IPPAR autoriza cobertura amovível sobre Praça de Touros
O Instituto Português do Património Arquitectónico (IPPAR) aprovou a construção de uma cobertura amovível na Praça de Touros do Campo Pequeno, em Lisboa, fechada para obras há seis anos, disse à Lusa o director-regional daquele organismo.
Com esta autorização, decidida por unanimidade pelo conselho consultivo do IPPAR no início do mês, as obras de recuperação da Praça de Touros deverão estar concluídas até Março, adiantou o director-regional de Lisboa do instituto, Flávio Lopes.
Com 112 anos, o monumento classificado como imóvel de interesse público, da autoria do arquitecto José Dias da Silva, é um exemplo característico da arquitectura revivalista neo-árabe, estando fechado ao público desde 1999 devido à falta de condições de segurança.
O projecto de reabilitação da praça, da responsabilidade da Sociedade de Renovação Urbana do Campo Pequeno (SRUCP), uma empresa privada, contempla a recuperação do edifício e a construção de um complexo que integra um espaço comercial com 70 lojas, oito cinemas e 1.250 lugares de estacionamento em três pisos subterrâneos, num custo total de 60 milhões de euros.
O sistema de cobertura, concebido pelo engenheiro Tiago Abecassis, abre ao centro, através do recuo de oito "fatias" de vidro sobre uma estrutura metálica, num espaço que corresponde a dois terços da área total da arena.
à volta da estrutura metálica haverá também um anel de vidro, o que dará a sensação de que todo o espaço está aberto quando a cobertura estiver recuada, sustentou o arquitecto.
Esta solução mereceu a aprovação do IPPAR, que chegou a recusar duas propostas anteriores de coberturas fixas, por considerar que não permitiriam a visibilidade do céu e desvirtuavam as características arquitectónicas do monumento.
"Esta estrutura metálica cumpre, de uma forma geral, as condicionantes que o IPPAR transmitiu aos promotores, integrando-se em termos arquitectónicos na praça.
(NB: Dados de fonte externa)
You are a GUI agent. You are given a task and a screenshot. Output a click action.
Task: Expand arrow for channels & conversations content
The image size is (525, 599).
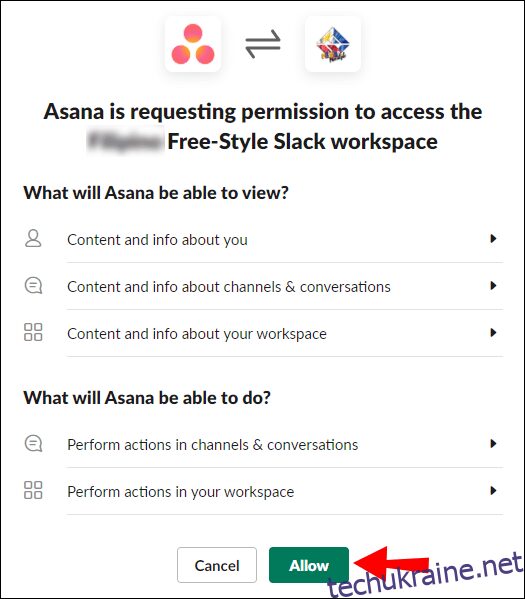pos(493,286)
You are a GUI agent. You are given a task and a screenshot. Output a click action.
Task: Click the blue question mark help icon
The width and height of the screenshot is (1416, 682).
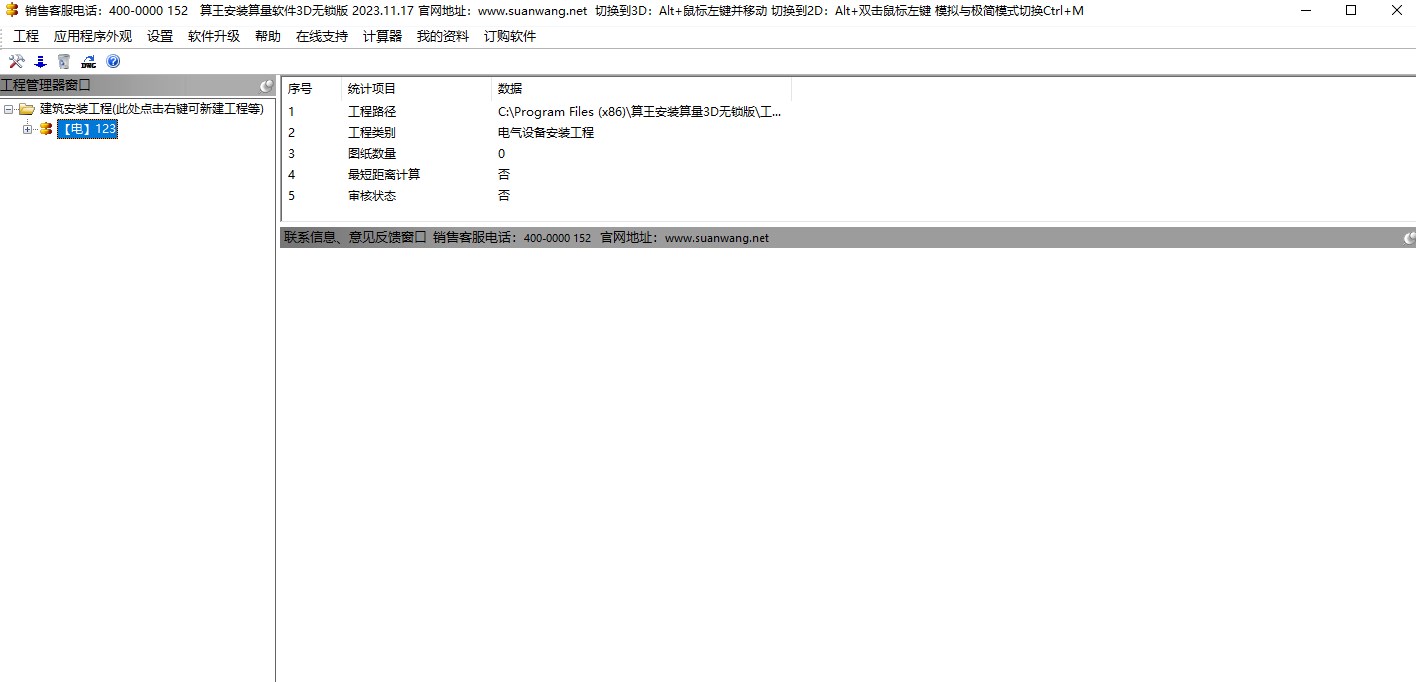pos(113,61)
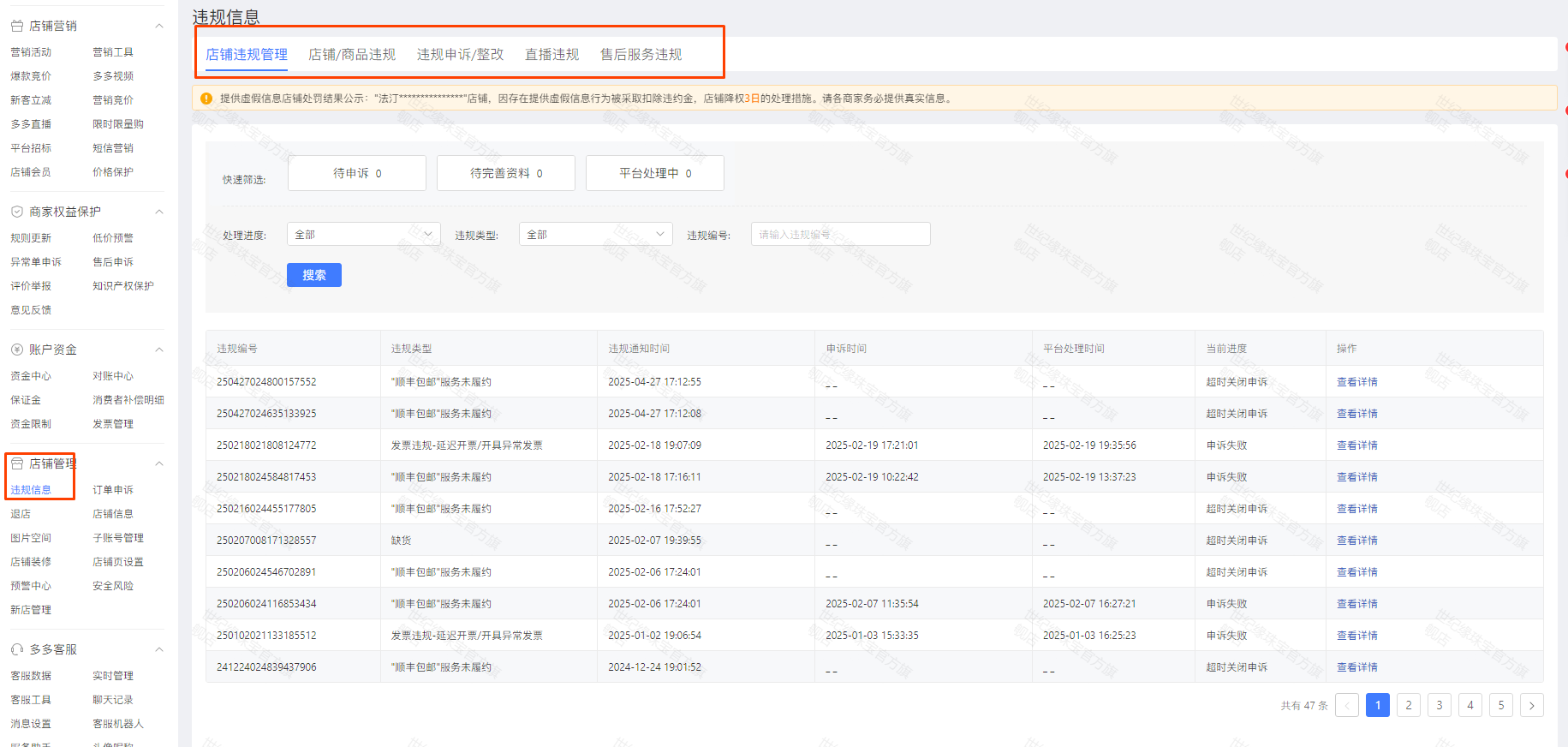Click the previous page arrow in pagination
Image resolution: width=1568 pixels, height=747 pixels.
click(1346, 705)
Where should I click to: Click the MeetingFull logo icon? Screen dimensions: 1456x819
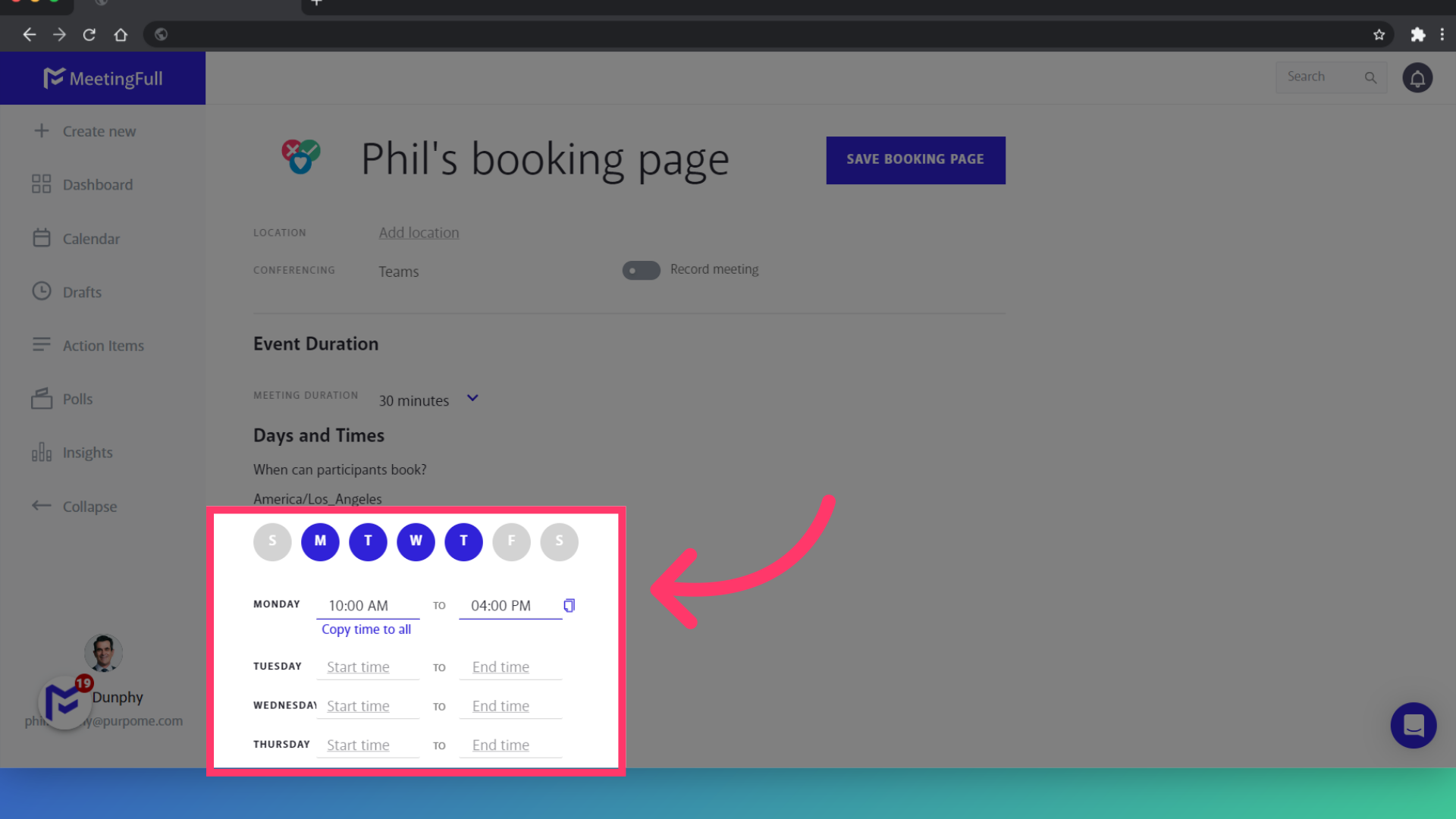coord(52,78)
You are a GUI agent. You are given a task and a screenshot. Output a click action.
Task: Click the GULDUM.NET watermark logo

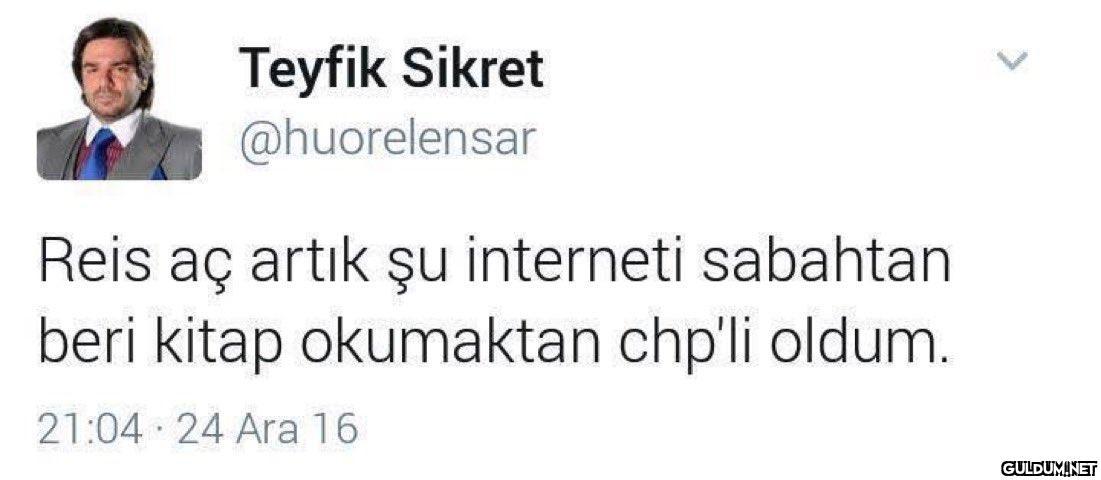coord(1049,467)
Além disso, não é muito visível do exterior e, no interior, não prejudica a fruição do espectador", explicou Flávio Lopes.
O IPPAR vai acompanhar a obra, de forma a garantir que a construção da cobertura é feita sem danos para o monumento.
Outra condicionante imposta pelo IPPAR no seu parecer, a que a agência Lusa teve acesso, é de que a estrutura possa vir a ser desmontada caso seja considerada obsoleta.
Segundo os promotores, a cobertura permitirá realizar na praça, além das corridas de touros, outro tipo de espectáculos, como óperas, orquestras, concertos de música ligeira e teatro.
Um dos factores que levou o IPPAR a aprovar uma cobertura com estas características foi o facto de a estrutura melhorar as condições de fruição do espaço, afirmou o director-regional.
"Hoje já não se vive da mesma maneira que no século XIX. As pessoas actualmente têm dificuldade em sentar-se em bancos de pau ou estar à chuva", considerou Flávio Lopes, sublinhando que "o público vai fugindo dos recintos que têm menos condições e que assim têm tendência a ser abandonados e degradar-se".
Na opinião do responsável do IPPAR de Lisboa, estas obras não vão alterar a função da praça, que nos últimos 20 anos já acolhia espectáculos musicais, além das touradas.
A Lusa tentou obter declarações da administração da SRUCP, mas foi informada de que tal não seria possível por os responsáveis se encontrarem de férias.